| Questions | 5 |
| Topics | Lungs, Meiosis, Minerals, Spinal Cord, The Sun |
The trachea branches into the left and right bronchi which each lead to a lung where the bronchi subdivide into smaller tubes called bronchioles. Each bronchiole ends in a small sac called an alveolus which allows oxygen from the air to enter the bloodstream via tiny blood vessels called capillaries.
Reproductive (haploid) cells known as gametes have half as many (23) pairs of chromosomes as normal (diploid) cells. When the male gamete (sperm) combines with the female gamete (ovum) through meiosis to form a zygote, each gamete supplies half the chromosomes needed to form the normal diploid cells.

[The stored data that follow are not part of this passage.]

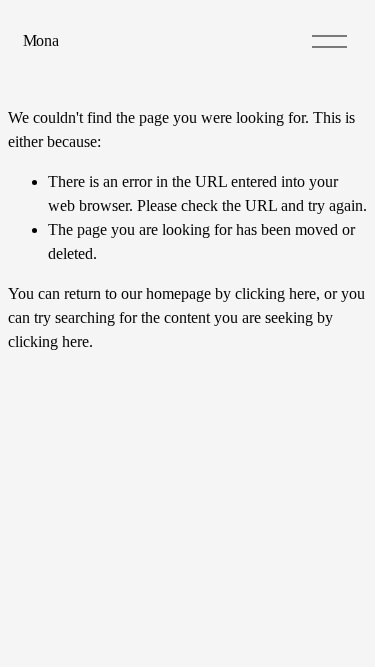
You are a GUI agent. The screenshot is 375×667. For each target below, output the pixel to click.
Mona (41, 40)
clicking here (275, 293)
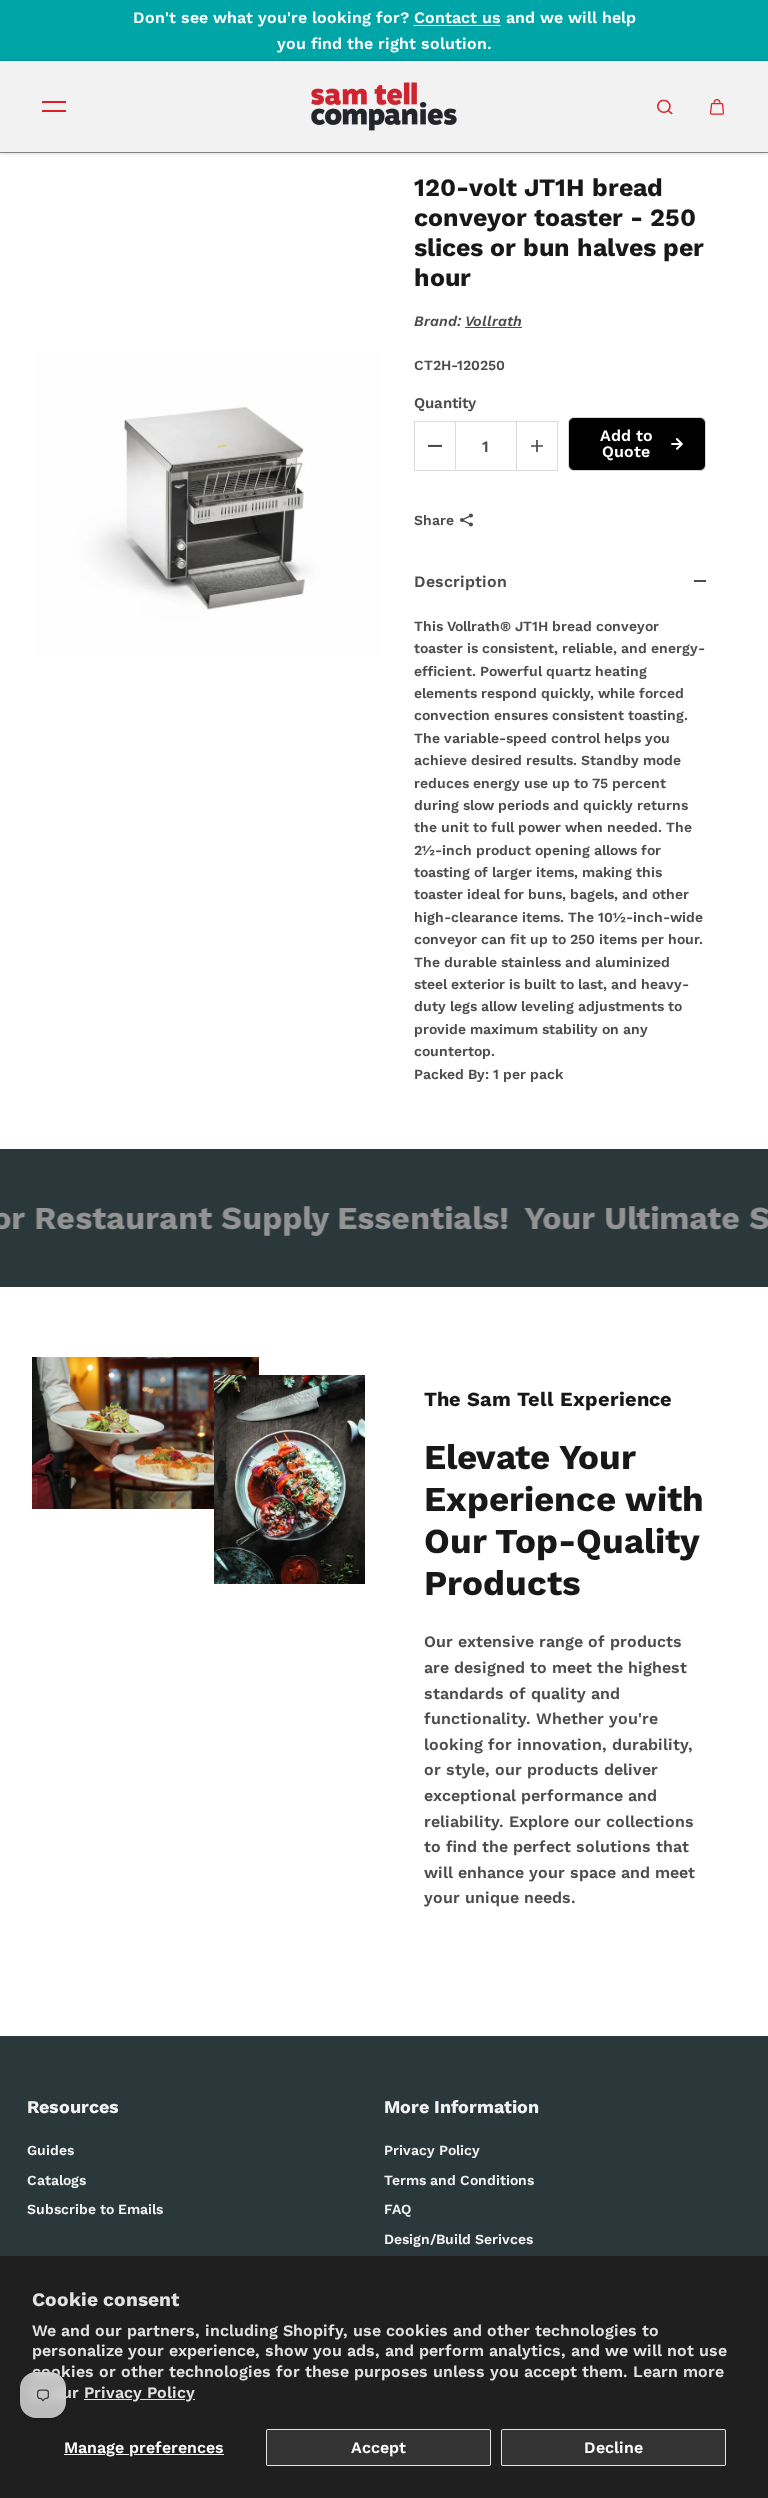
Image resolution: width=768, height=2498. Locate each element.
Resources (73, 2106)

Small quantities of certain minerals like iron, calcium, magnesium, and salt are important for nutrition and health.
The spinal cord connects the brain to the body's network of nerves. It carries impulses between all organs and the brain and controls simple reflexes.
The Sun is a G-type main-sequence star (G2V) but is informally known as a yellow dwarf star. Composed of 73% hydrogen and 25% helium, the hot plasma that makes up the Sun reaches 9,900°F (5,505°C) at the surface. It formed approximately 4.6 billion years ago and makes up 99.86% of the mass in the solar system.